SÉRIE D'EXERCICES:
• 1. Répondez à ces questions sur l'extrait du document consacré aux travaux de M. Sorel :
(a) Entre quels groupes l'auteur distingue-t-il dans ses combinaisons sur les origines juives ?
(b) Quel Évangile M. Sorel défend-il ?
(c) Qu'a-t-on cru à tort retrouver dans les trois premiers Évangiles ?
• 2. Reprenez l'extrait sur les travaux de M. Sorel à la suite de sa dernière phrase.

EXTRAIT DU DOCUMENT:
────────────────
Cela dit, l’auteur sera le premier à reconnaître que, à bien des égards, il n’était pas encore complètement armé pour sa tâche. C’est ainsi qu’il propose des combinaisons assez compliquées sur les origines juives, distinguant plus encore qu’on ne l’a fait jusqu’ici entre les tribus du Nord et du Sud et leur prêtant des conceptions religieuses très différentes. Or des constructions de cette nature sont bien artificielles et l’on voit déjà se dessiner un mouvement de réaction contre la tendance à multiplier les types religieux d’après la distinction des documents entrés dans la composition des livres bibliques. En tout état de cause, la rédaction de ces divers textes est beaucoup trop distante des événements pour rendre plausible toute hypothèse sur les temps d’un Saül ou d’un David, à plus forte raison sur les époques antérieures.

M. Sorel a également abordé la question des Évangiles et il plaide la cause de l’Évangile selon saint Jean, dont l’historicité, on le sait, a été si vivement attaquée par les écoles d’exégèse. Nous croyons qu’il va trop loin dans cette voie, mais nous reconnaissons que l’on s’est trompé quand on s’est imaginé pouvoir retrouver dans les trois premiers Évangiles les traces d’un « protévangile », écho immédiat des événements. Toutes ces questions sont du plus vif intérêt et de la plus grande portée. Les personnes dont on écoute la voix en matière d’enseignement public croient devoir, soit par conviction, soit par tactique, les ignorer et les méconnaître. Nous sommes heureux que, de temps en temps, une voix s’élève pour protester contre d’aussi coupables calculs ou contre un aussi incompréhensible aveuglement.
────────────────
EXTRAIT SOURCE:
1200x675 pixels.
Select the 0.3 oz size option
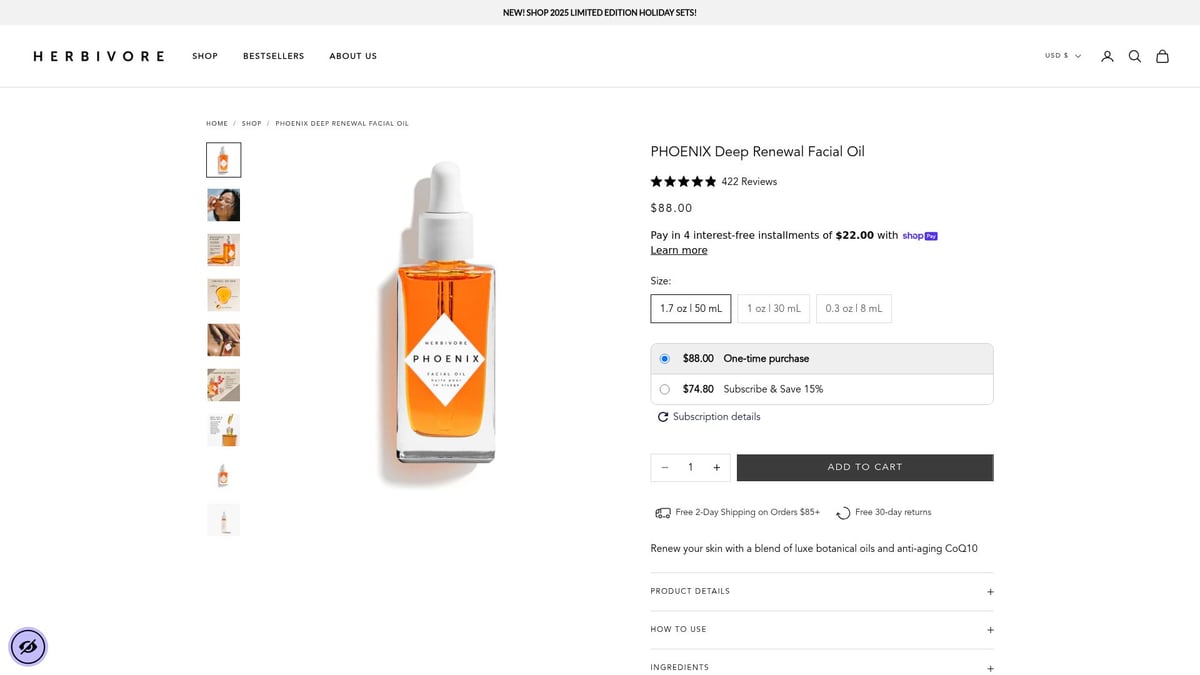click(853, 308)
────────────────
RÉPONSES:
• 1.
(a) Entre les tribus du Nord et celles du Sud.
(b) L'Évangile selon saint Jean.
(c) Les traces d'un « protévangile », écho immédiat des événements.

• 2.
M. G. Sorel est encore l’auteur d’une étude assez développée, intitulée : Le procès de Socrate, avec le sous-titre suivant : Examen critique des thèses socratiques[1]. C’est là un sujet qui, à quelques égards, sort du cadre de la présente analyse et sur lequel d’ailleurs nous nous sentons peu compétent. L’auteur s’est proposé avant tout d’exposer les idées de Socrate en matière de morale et de droit ; il les croit dépourvues d’un fondement solide. M. Sorel est évidemment un esprit curieux, hardi, qui se joue avec aisance dans le dédale des problèmes les plus délicats. Est-il trop sévère, n’est-il que juste quand il écrit : « Socrate a confondu la morale, le droit et la science, ce qui conduit à n’avoir en morale que le probabilisme, en politique que l’arbitraire ? » M. Sorel dit encore : « Puisque Socrate découvrit le vice des raisonnements des sophistes, qu’il ruina leurs écoles pour toujours, pourquoi ne parvint-il pas à asseoir sa morale sur des bases solides ? Le problème était-il soluble ? Par quoi pouvait-on remplacer

  1. Chez Félix Alcan, in-12, 396 p.